Records from a data collection
______

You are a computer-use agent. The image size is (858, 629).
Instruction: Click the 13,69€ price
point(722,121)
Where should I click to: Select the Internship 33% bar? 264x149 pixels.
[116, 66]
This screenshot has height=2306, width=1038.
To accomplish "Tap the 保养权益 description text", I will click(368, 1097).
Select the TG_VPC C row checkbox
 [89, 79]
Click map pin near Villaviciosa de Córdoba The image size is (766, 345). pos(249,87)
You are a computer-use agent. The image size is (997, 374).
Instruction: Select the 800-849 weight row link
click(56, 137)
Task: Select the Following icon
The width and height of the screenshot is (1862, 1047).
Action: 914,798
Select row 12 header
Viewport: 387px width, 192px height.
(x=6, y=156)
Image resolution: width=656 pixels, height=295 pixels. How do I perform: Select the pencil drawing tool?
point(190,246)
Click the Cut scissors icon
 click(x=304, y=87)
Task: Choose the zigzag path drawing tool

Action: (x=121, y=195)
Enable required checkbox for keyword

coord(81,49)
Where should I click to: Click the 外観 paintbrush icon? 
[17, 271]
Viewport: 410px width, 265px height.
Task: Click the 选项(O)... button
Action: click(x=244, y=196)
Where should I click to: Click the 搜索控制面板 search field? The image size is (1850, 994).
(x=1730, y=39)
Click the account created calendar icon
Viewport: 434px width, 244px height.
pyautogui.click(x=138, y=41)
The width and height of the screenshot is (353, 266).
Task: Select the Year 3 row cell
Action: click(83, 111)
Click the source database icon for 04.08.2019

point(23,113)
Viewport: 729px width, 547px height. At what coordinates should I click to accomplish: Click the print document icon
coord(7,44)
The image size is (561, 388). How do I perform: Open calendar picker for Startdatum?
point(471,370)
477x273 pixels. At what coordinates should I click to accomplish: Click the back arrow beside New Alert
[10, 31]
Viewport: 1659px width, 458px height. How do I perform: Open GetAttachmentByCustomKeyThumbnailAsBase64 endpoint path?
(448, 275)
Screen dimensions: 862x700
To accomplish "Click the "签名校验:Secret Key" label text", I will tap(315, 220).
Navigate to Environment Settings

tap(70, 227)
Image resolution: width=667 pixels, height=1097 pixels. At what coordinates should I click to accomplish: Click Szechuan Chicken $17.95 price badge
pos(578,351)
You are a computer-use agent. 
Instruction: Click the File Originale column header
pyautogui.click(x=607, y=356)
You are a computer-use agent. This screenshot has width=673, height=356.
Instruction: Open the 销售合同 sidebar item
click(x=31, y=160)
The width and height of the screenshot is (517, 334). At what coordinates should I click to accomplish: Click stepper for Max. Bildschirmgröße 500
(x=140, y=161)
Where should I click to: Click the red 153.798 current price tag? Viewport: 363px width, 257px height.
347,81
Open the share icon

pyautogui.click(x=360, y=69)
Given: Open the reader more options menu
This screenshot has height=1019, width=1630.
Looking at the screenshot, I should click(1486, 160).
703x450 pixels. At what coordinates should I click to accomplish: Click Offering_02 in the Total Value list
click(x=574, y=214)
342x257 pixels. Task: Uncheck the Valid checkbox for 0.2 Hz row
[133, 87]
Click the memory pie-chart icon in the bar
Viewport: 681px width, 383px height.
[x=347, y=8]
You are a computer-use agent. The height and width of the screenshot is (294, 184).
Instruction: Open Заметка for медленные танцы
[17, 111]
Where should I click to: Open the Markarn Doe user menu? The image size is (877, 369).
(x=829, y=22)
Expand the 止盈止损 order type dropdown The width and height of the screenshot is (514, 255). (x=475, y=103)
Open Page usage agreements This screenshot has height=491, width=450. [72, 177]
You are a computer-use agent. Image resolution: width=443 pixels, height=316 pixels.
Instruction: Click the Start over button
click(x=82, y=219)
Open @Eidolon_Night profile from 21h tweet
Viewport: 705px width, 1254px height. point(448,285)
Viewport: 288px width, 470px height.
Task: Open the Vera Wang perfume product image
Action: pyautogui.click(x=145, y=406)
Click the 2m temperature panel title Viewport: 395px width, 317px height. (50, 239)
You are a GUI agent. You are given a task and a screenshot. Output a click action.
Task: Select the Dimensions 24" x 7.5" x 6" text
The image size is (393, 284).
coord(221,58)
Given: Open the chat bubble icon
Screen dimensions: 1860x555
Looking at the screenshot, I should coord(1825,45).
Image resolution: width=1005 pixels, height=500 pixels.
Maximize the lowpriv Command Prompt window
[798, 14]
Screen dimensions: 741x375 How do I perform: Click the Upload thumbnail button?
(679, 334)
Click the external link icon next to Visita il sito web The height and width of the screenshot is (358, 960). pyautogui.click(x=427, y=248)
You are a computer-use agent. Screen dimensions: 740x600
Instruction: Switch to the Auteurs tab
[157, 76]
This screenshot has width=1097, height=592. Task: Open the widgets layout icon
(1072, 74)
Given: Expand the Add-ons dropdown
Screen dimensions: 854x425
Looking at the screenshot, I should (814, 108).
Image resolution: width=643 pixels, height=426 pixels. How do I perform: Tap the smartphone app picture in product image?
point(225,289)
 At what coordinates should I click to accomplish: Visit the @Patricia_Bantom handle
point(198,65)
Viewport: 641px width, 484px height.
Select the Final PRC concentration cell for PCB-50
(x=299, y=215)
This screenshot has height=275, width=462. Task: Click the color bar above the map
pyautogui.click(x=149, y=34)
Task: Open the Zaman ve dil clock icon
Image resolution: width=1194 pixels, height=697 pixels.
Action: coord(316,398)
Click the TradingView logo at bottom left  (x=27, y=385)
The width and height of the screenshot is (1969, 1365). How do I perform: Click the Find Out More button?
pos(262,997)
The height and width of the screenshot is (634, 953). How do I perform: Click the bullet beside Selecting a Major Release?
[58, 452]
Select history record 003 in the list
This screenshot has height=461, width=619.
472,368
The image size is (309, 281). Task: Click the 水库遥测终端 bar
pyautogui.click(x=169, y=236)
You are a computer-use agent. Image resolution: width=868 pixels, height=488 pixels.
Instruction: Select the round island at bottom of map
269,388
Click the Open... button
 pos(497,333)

______

__EXERCISE DIRECTIONS__: Go through the records and report each line that contains "text".

__FINISHED EXERCISE__:
To accomplish "Tap the 保养权益 description text", I will click(368, 1097).
To accomplish "Click the "签名校验:Secret Key" label text", I will tap(315, 220).
Task: Select the Dimensions 24" x 7.5" x 6" text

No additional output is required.